Burying Place In The Light Of Burning Churches
On l’a souvent dit et répété mais le temps et patience sont des vertus importantes qui ont malheureusement tendance à se perdre aujourd’hui à l’heure de l’immédiateté et de la nouveauté constante, au risque d’amener de la saturation et de passer à côté de l’essentiel. Si les raisons d’une si longue attente chez BURYING PLACE sont inconnues ce qui est certain en revanche c’est que cela en valait la peine, tant le quintet nous délivre ici un premier album de haute-volée qui sort quand même trente ans après ses débuts au sein de l’underground Lituanien. Evoluant en effet sous ce nom depuis 1992 le combo a pourtant paradoxalement très peu joué sur scène comme enregistré en studio, vu qu’il n’a sorti que deux Démos en 1993 et 1994 avant de publier en 2009 une courte prestation scénique locale, puis de disparaître jusqu’à aujourd’hui pour enfin publier un long-format très inspiré où la brutalité côtoie un groove généralisé. Car contrairement à nombre de combos évoluant dans un Brutal Death bas de plafond, linéaire et balourd (dont Comatose s’est fait hélas une spécialité), celui de Vilnius a quant à lui réussi le tour de force de proposer une musique certes très violente et suffocante où la vitesse et le tabassage reste prépondérants, mais qui sait aussi varier rythmiquement pour alourdir le rendu et donner aussi souvent l’envie de secouer la tête. Si la technique est ici imposante (par des guitares imparables, une basse bien lourde et audible et surtout un batteur tentaculaire dont le jeu aux pieds est impressionnant – et dont on sent l’influence de Dave Culross), elle ne tombe néanmoins jamais dans l’excès de par sa grande fluidité, aidée en cela par un chanteur à la voix gutturale d’une grande profondeur et à la noirceur totale.
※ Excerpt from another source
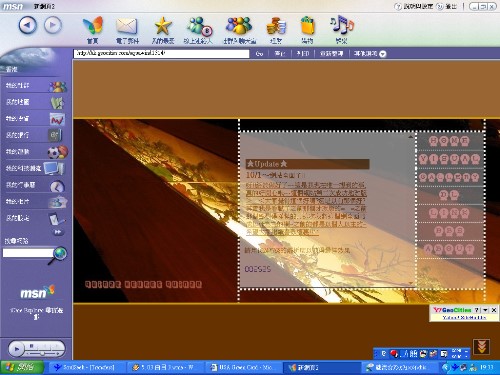Open the shopping bag icon
This screenshot has width=500, height=375.
tap(307, 25)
Du coup on comprend pourquoi le guitariste Giedrius Ambraziejus a maintenu en vie son entité malgré les galères et les changements incessants de line-up (il est le seul membre permanent encore en place – avec le chanteur historique revenu aux affaires après un long break), car bien qu’il soit resté très discret durant toutes ces décennies le groupe n’a jamais été mis à l’arrêt profitant de ces pauses forcées pour trouver l’inspiration à ce disque qui sort sur un petit label local, mais qui aurait mérité une meilleure exposition. En effet dès qu’on en a fini avec l’intro on est littéralement happé par la haine qui se dégage du tentaculaire « Blinded By God » tout en explosivité et en tabassage constant, qui prend l’auditeur à la gorge sans jamais relâcher son étreinte. Aidé par une production organique et relativement naturelle où l’on s’aperçoit du niveau élevé de chacun des musiciens qui balancent la purée sans compromissions, et qui offrent nombre de passages où l’on a envie secouer la tête comme un forcené. Constat identique sur le semblable « Sons Of Evil » qui mets néanmoins un peu plus de cassures afin de densifier encore une radicalité implacable, et que rien ne semble pouvoir arrêter dans son entreprise de destruction massive. Cependant dans un genre aussi calibré il est difficile de ne pas tomber dans une certaine redondance et c’est cela qui arrive ici à cause notamment d’une durée parfois un peu excessive (les gars dépassant allégrement les six minutes à plusieurs reprises), et qui plombe du coup l’attention malgré les qualités intrinsèques contenues dans chacun des titres.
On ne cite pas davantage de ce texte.